There are annoying neighbors, difficult coworkers, and then there are the people who take misery-making to a professional level. For months, this group acted like they had been handpicked to test the limits of human patience. They weren’t just unpleasant. They were determined. They treated everyday life like a sport where the goal was to ruin the mood of everyone within a fifty-mile radius.

They complained about everything. Sun too bright? Their problem. Cloudy? Still their problem. A bird chirped near their window once and they filed a noise complaint. They criticized people for breathing too loudly in shared spaces. They accused strangers of parking half a centimeter too close to an invisible line. They sent emails in all caps at 2 a.m. about issues they invented on the spot.

They caused drama like it was oxygen. They stirred arguments between people who had never even spoken before. They sabotaged events, spread rumors, and acted shocked when others didn’t thank them for their chaos. They lived for attention but never owned the consequences.

But karma has a funny way of showing up exactly when it should.

It started small. A project they tried to take credit for backfired spectacularly, and everyone finally saw who the real problem was. Their carefully crafted complaints started being ignored. Meetings that once entertained their theatrics now moved on without pausing for their rants. The power they held simply dissolved.

Then came the moment everything flipped. The higher-ups, fed up after one too many episodes starring their dramatics, launched a full review. Every lie, every fake accusation, every headache they had ever caused surfaced in record time. People who had stayed silent suddenly had stories. Lots of them.

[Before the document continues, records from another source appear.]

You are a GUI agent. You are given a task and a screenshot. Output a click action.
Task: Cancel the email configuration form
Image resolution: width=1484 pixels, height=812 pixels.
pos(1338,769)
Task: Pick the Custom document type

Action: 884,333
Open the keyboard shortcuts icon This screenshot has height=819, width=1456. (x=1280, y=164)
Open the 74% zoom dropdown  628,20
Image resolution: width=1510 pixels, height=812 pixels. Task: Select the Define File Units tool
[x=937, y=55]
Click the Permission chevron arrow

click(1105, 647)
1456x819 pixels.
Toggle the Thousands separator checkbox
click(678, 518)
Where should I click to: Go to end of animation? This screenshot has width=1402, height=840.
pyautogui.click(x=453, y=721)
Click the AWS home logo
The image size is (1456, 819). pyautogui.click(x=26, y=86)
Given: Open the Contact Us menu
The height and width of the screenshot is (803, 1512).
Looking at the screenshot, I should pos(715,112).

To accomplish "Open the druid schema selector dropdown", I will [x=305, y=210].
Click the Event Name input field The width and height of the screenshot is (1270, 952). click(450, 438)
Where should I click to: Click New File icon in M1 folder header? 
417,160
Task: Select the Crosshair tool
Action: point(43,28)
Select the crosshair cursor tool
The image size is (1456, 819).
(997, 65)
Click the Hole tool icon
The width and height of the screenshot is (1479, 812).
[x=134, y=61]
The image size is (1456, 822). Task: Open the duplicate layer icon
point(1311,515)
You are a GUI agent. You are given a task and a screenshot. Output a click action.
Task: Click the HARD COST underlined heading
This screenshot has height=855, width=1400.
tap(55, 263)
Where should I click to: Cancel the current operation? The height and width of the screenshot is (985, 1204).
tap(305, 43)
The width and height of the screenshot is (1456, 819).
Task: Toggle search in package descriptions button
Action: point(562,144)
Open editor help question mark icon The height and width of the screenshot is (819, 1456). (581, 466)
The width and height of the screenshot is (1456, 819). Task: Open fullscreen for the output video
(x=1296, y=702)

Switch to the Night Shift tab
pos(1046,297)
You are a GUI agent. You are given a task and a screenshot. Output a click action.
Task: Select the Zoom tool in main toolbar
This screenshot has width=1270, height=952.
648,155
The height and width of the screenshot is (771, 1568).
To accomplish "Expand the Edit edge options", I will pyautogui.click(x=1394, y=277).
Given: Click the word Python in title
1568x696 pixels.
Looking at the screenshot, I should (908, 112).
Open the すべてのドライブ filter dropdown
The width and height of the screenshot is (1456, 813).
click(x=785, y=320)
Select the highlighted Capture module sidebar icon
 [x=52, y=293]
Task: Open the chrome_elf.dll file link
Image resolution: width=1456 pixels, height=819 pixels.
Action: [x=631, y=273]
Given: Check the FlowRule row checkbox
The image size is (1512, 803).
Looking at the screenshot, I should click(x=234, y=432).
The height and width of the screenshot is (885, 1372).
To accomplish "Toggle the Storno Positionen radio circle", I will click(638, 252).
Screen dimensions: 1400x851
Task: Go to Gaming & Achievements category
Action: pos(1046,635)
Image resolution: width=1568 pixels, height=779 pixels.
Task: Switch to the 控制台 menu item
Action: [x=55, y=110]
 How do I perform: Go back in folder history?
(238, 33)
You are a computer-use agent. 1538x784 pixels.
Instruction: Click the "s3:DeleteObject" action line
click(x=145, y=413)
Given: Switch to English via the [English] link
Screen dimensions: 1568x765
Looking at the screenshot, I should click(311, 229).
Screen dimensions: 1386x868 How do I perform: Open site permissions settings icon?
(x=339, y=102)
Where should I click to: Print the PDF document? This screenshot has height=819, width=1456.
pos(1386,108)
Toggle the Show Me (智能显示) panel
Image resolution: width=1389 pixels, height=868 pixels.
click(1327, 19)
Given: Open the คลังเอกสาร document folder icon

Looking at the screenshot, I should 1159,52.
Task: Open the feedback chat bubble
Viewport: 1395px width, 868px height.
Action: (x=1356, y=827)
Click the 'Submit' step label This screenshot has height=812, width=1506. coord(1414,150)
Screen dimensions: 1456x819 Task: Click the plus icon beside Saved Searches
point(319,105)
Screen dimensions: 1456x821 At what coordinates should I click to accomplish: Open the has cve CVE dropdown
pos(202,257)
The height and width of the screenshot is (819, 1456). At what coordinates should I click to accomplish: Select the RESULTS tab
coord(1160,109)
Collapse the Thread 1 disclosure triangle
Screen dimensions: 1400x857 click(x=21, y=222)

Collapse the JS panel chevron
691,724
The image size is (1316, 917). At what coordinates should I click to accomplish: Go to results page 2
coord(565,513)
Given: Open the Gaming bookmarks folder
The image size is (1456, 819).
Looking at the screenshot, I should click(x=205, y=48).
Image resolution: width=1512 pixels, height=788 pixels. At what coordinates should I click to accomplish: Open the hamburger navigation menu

When the dust settled, karma didn’t just tap them on the shoulder — it escorted them out the door. Their influence disappeared overnight. The same people they once tormented started thriving the second the chaos exited the building. Laughter returned. Peace returned. Sanity returned.

And the best part? No one had to lift a finger. They defeated themselves by being exactly who they were.

That’s the thing about people who make everyone else miserable. Eventually, they run out of places to point fingers. Eventually, the universe circles back. And when it does, it hits with perfect timing.

Karma doesn’t rush. But it never forgets.